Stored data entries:
▼

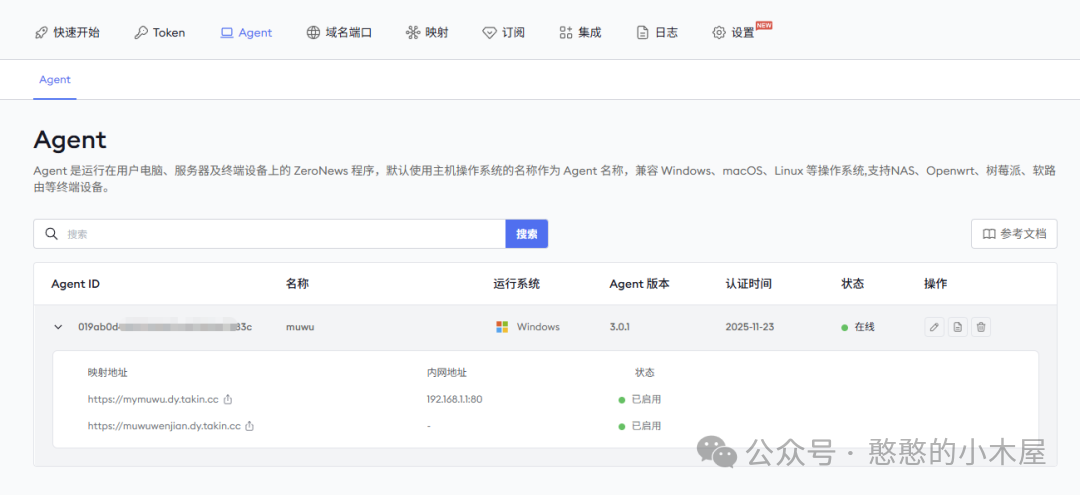
Task: Click the edit pencil icon for agent muwu
Action: coord(934,327)
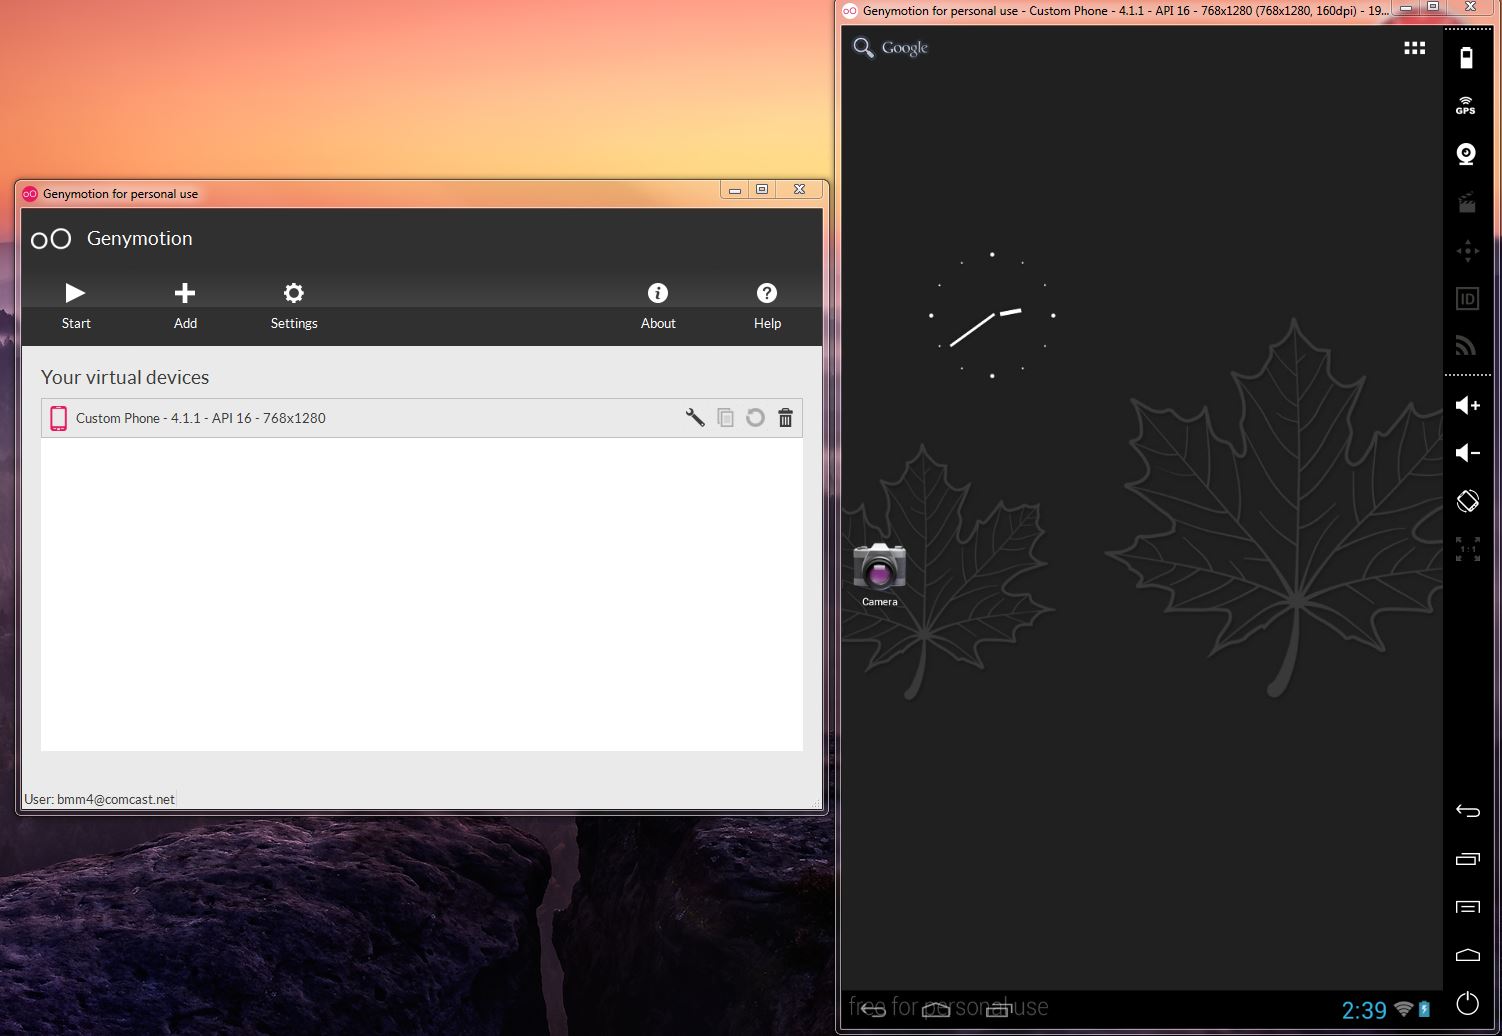Open the GPS widget

[1466, 105]
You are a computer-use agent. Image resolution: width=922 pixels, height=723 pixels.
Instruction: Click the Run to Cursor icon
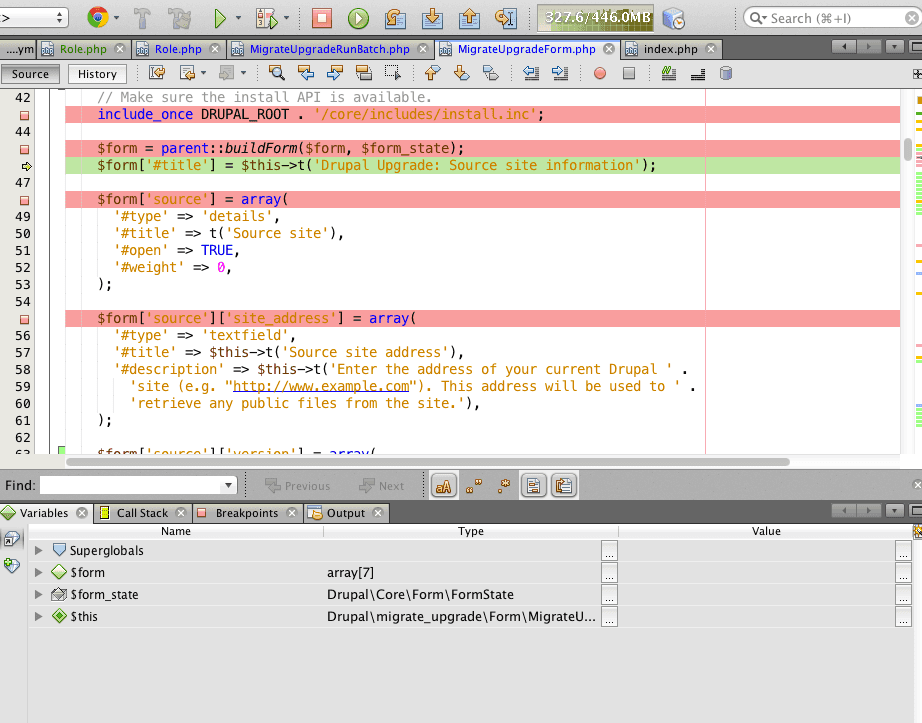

▲

Stated problem: Gather every line from the items that contains the word "Click" and copy each one out.

Written response:
Task: Click the edit pencil icon for agent muwu
Instruction: Click the Run to Cursor icon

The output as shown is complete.